Пономаренко бодро топал навстречу дорогому гостю через обширный барский двор, сиявший чистотой ватерклозета после обработки 'Кометом' и поражавший аристократической ухоженностью. Гетман даже устыдился своих немного запылённых рейнджерских сапог. На гладком асфальтобетоне без единой трещины не было заметно ни листочка, ни соринки. Только вблизи он разглядел, что деревянные постройки вскрыты бесцветным лаком, отчего выглядели первозданно и свежо. Двое здоровенных бугаев — рабы? сыновья? батраки? — в полотняных рубахах, кроссовках и армейских галифе натирали ветошью и без того сверкавший бронзовым металликом 'Гранд Караван', еще один возился с рыболовной сетью перед мощным катером на стапелях. Симпатичная чернавка лет восемнадцати и миловидная стройная женщина возраста примерно Александра, стоя в махровых халатиках на невысоком парапете круглого бассейна, с нескрываемым интересом оглядывали небесных пилигримов. У ног их примостился, чутко поводя ушами, огромный черный... водолаз.
Судя по тону, каким Пономаренко спросил гетмана: 'Ну, как?', тот слишком откровенно пялился на женщин. Алина только хмыкнула ему в плечо. И он, чуть не присев от ощущения неловкости, обвёл усадьбу восхищённым взглядом.
— Великолепно!
Великолепно дурачком прикинулся. И думал: 'Понимает ли контрабандист, что..?' А тот, видимо, думал: 'Интересно, понимает ли полковник, что я понимаю, что..?' А гетман... А Пономаренко мягко приобнял свалившегося на голову гостя.
— Люблю, знаете ли, порядок, комфорт и уют. Вы простите, Алексан Саныч, дамы, конечно, несколько не одеты, но всё же не могу удержаться от соблазна, рискну вас взаимно представить. Дражайшая моя супруга, Инна Анатольевна...
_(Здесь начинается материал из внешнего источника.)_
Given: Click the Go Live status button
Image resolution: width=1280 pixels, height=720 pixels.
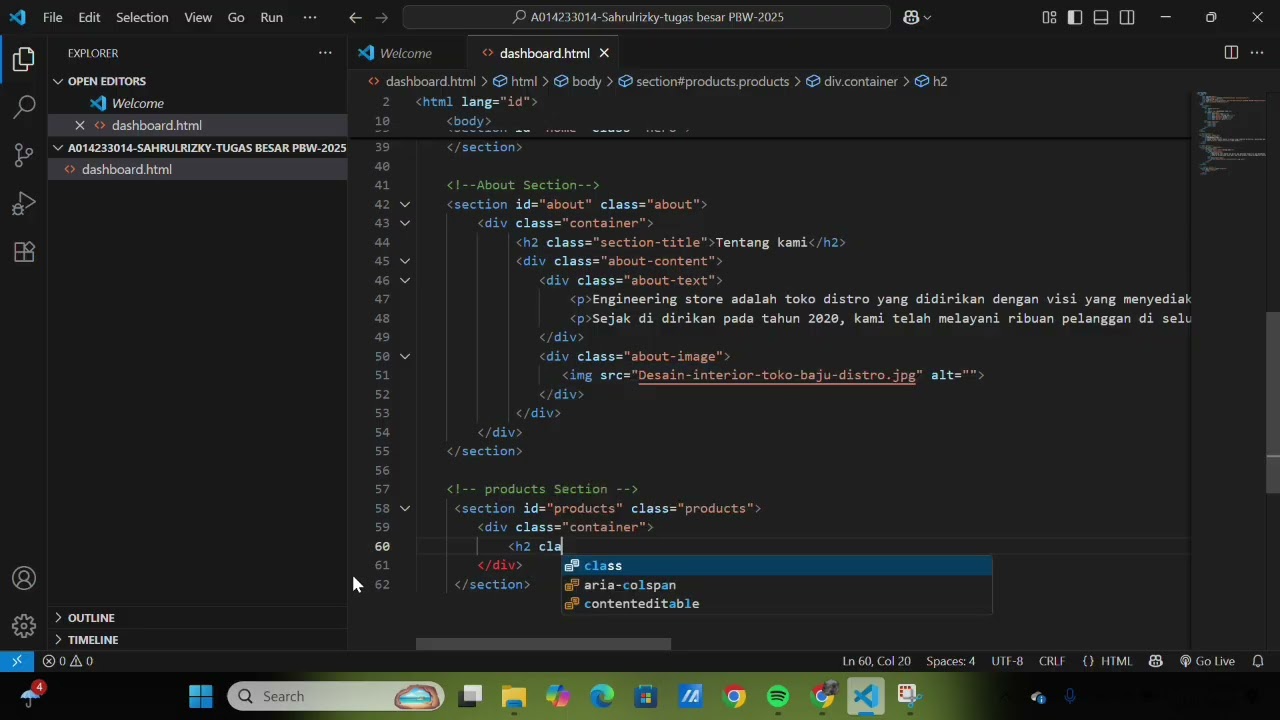Looking at the screenshot, I should pyautogui.click(x=1207, y=661).
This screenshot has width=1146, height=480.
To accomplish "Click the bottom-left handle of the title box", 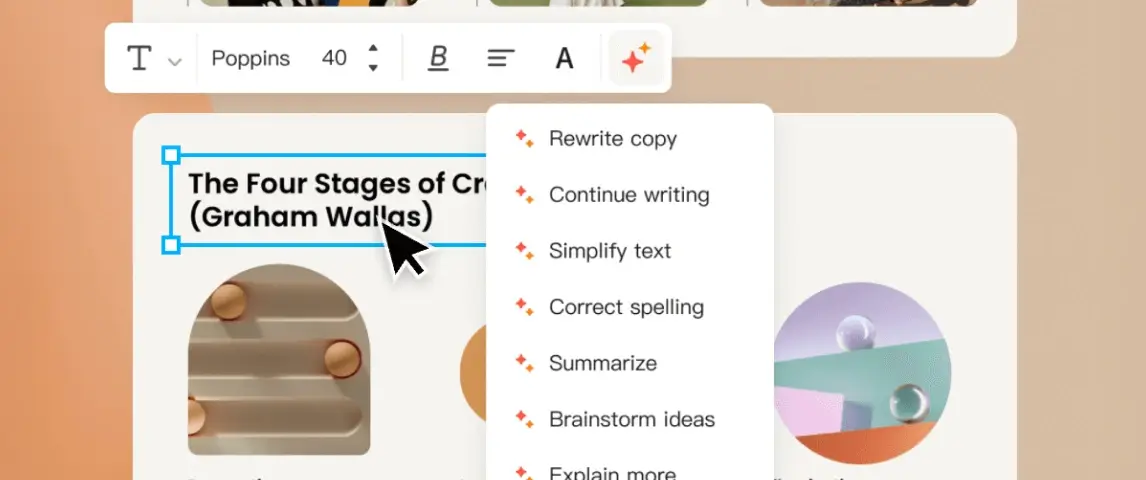I will tap(171, 245).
Женщина постарше обольстительно улыбнулась, подавая Александру мягкую ладошку, а тот едва не поперхнулся приготовленным комплиментом: Инна Анатольевна, Алина Анатольевна...
— ...и доченька моя, любимая и единственная, Илона. Дан, фу!
Гетман же именами был сражён: Илона — Алёна, Дан — Дэн! Определённо добрый знак!.. Вот только добрый ли? Как оно дальше сложится? А ещё дальше? А потом? А вообще? А...
— А перед вами, любезные чада мои, тот самый знаменитый гетман Новороссии, гроза воров, убийц и бандитов, великий воин, полковник Твердохлеб Александр Александрович!
'Великий воин' приосанился, Алина, ущипнув его за за... за разное, тактично отошла на задний план, а самого 'грозу' хозяюшки мгновенно подхватили под руки.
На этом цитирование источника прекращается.